The business, Rolling Still Distillery and Lounge, taps into a growing niche of consumers seeking products that are local, organic and hand-crafted. After considerable hard work, the owners are now are riding the craft cocktail boom that has spurred an increase in small distilleries across the country.

“The more the merrier, I think, with all the distilleries,” Barrett said, adding that the New Mexico industry is more like a family than a competitive group of business owners. “It boosts our economy, the job creation across the state.”

Scott Feuille, founder and distiller at Taylor Garrett Spirits in Albuquerque, is president of the New Mexico Distillers Guild. There are more than 30 licensed distillers in the state, most of them with a fully operational production facility and a tasting room, he said.

“We’ve got a really, really strong brewing scene here in New Mexico and now we’re starting to build that momentum for distilling,” said Feuille, who makes whiskey. “We’re doing almost every type of distilled spirit.
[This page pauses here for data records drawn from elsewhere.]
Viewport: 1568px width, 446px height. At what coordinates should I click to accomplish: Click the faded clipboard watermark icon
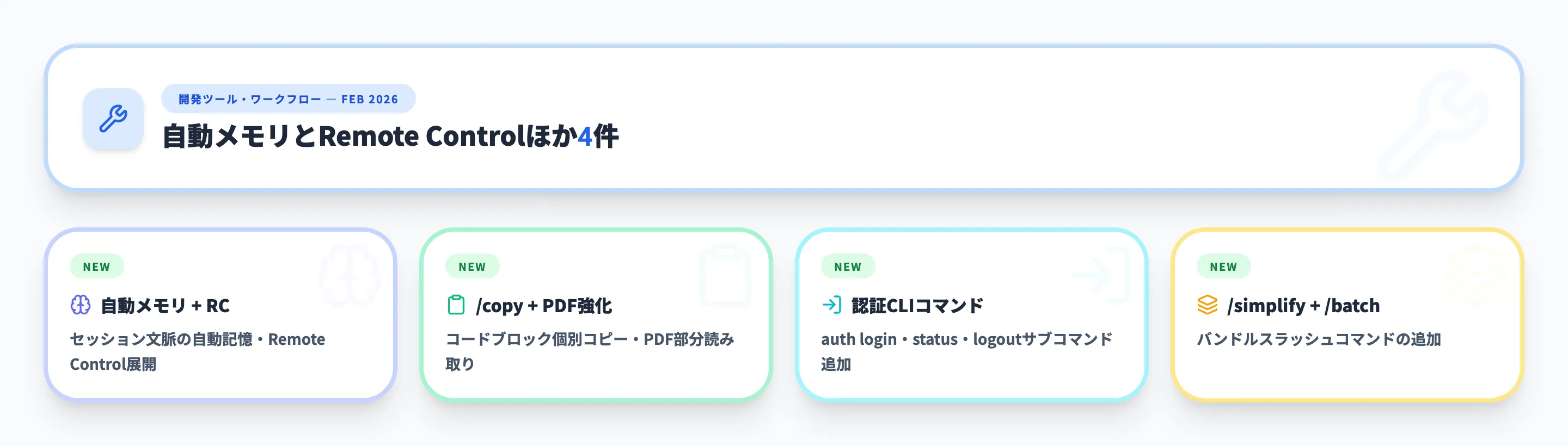tap(724, 275)
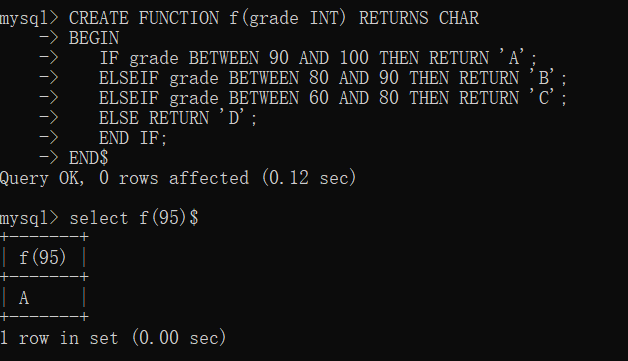Screen dimensions: 628x361
Task: Click the '1 row in set' status line
Action: [x=113, y=338]
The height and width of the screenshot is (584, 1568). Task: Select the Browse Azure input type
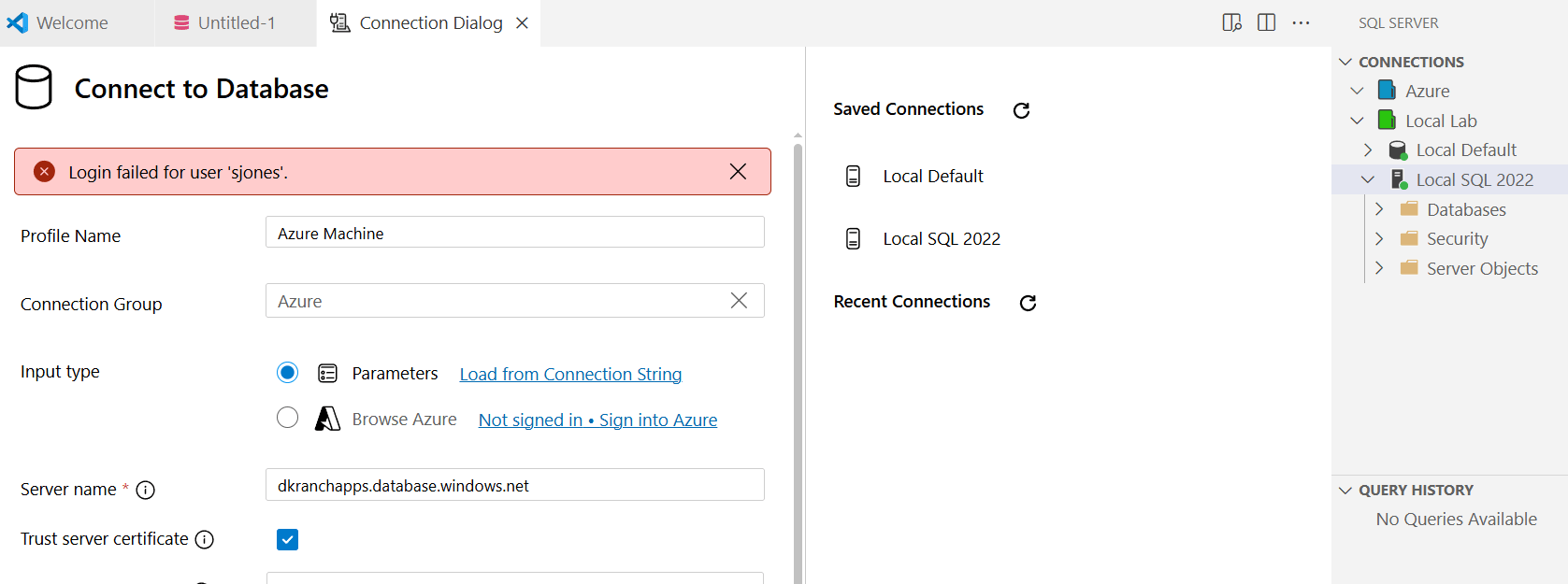288,418
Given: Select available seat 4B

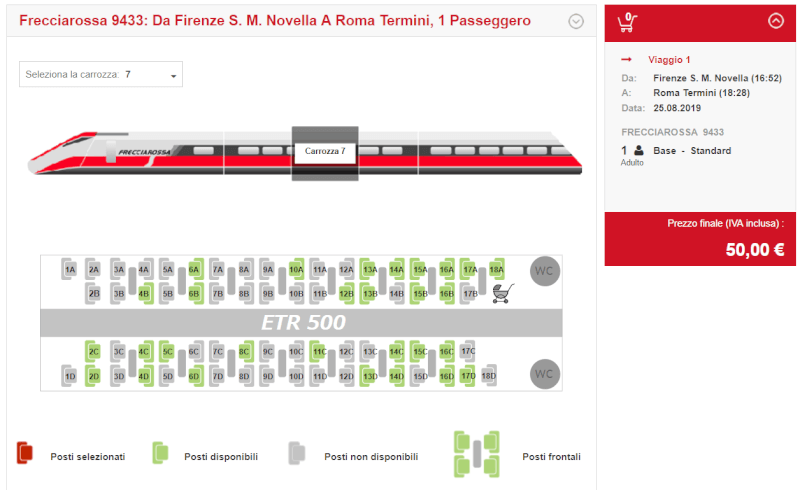Looking at the screenshot, I should [145, 293].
It’s kind of a vibrant new scene that’s spreading across the state.”

Craft distilling is the fastest growing segment of the adult beverage market, he said. New Mexico is a good place to do business, in part because of a recent law that allows restaurants to serve New Mexico spirits without obtaining a craft spirits license, which costs close to $10,000.

Barrett and Barady have lived in Taos for more than 20 years, performing together in a women’s circus troupe and dabbling in other food and beverage endeavors.

Their husbands, Dan Irion and Scott Barady, are bandmates, best friends, die-hard teleskiers and former pizza shop entrepreneurs. While they didn’t know all the ins and outs of distilling, they knew a thing or two about brewing beer and culinary magic.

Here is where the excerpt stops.